Les traitements médicamenteux

Aujourd’hui, deux types de traitements médicamenteux sont utilisés pour limiter l’alopécie androgénétique. Le Minoxidil, sans que son mécanisme d’action soit réellement connu a pour effet régulièrement décrit de prolonger la durée de la phase de croissance du cheveu (phase anagène).En conséquence de quoi, la perte de cheveu serait ralentie puisque les cheveux auraient une durée de vie allongée.>. Ce médicament se présente sous la forme d’une solution concentrée à 2 ou 5 % à appliquer une à deux fois dans la journée sur le cuir chevelu. Les premiers résultats sont décrits comme “visibles” après 4 à 6 semaines de traitement contre la calvitie héréditaire.

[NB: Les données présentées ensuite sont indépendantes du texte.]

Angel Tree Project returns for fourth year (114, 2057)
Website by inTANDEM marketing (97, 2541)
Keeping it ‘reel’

Commercialisé sous le nom de Propecia, le finastéride est en revanche un médicament à prendre par voie orale. Ce type de traitement limite les effets néfastes de la testostérone>. Il maintient les cheveux dans 80 % des cas. Il favoriserait même la repousse après 6 mois de traitement.

La mésothérapie

La mésothérapie a pour objectif de revitaliser l’activité capillaire. Il s’agit d’une technique qui consiste à injecter des polyvitamines au niveau du derme du cuir chevelu afin de nourrir le follicule pileux en profondeur. Aujourd’hui, de plus en plus de médecins esthétiques se forment sur l’injection de PRP ou Plasma Riche en plaquettes pour permettre de retrouver une chevelure beaucoup plus épaisse.

Les microgreffes

Les microgreffes sont une solution chirurgicale qui vise à restaurer la densité capillaire. Avec la technique de l’implant capillaire, le praticien découpe une bande de cuir chevelu sur la partie arrière de la tête en vue de prélever quelques follicules pileux qui seront replantés sur les zones dégarnies.

Les réponses à vos questions sur la calvitie héréditaire

Est-ce que la calvitie est héréditaire ?

La calvitie est très majoritairement héréditaire. Elle peut provenir aussi bien du patrimoine génétique du père que de celui de la mère ou encore d’ascendants antérieurs (grands-parents). La calvitie peut aussi ne pas être héréditaire. Il s’agit notamment de l’alopécie aigüe due à un stress assez intense, de l’alopécie cicatricielle qui touche plusieurs zones du crâne ou de l’alopécie séborrhéique.

Comment se transmet la calvitie ?

Depuis toujours, il a été considéré que la perte de cheveux héréditaire se transmet de père en fils. Une hypersensibilité des follicules pileux à l’action d’une hormone mâle (la testostérone qui se transforme localement en dihydrotestostérone) serait à l’origine de cette calvitie. De récentes études menées en Écosse démontrent cependant que le patrimoine génétique maternel peut aussi être à l’origine de l’alopécie androgénétique.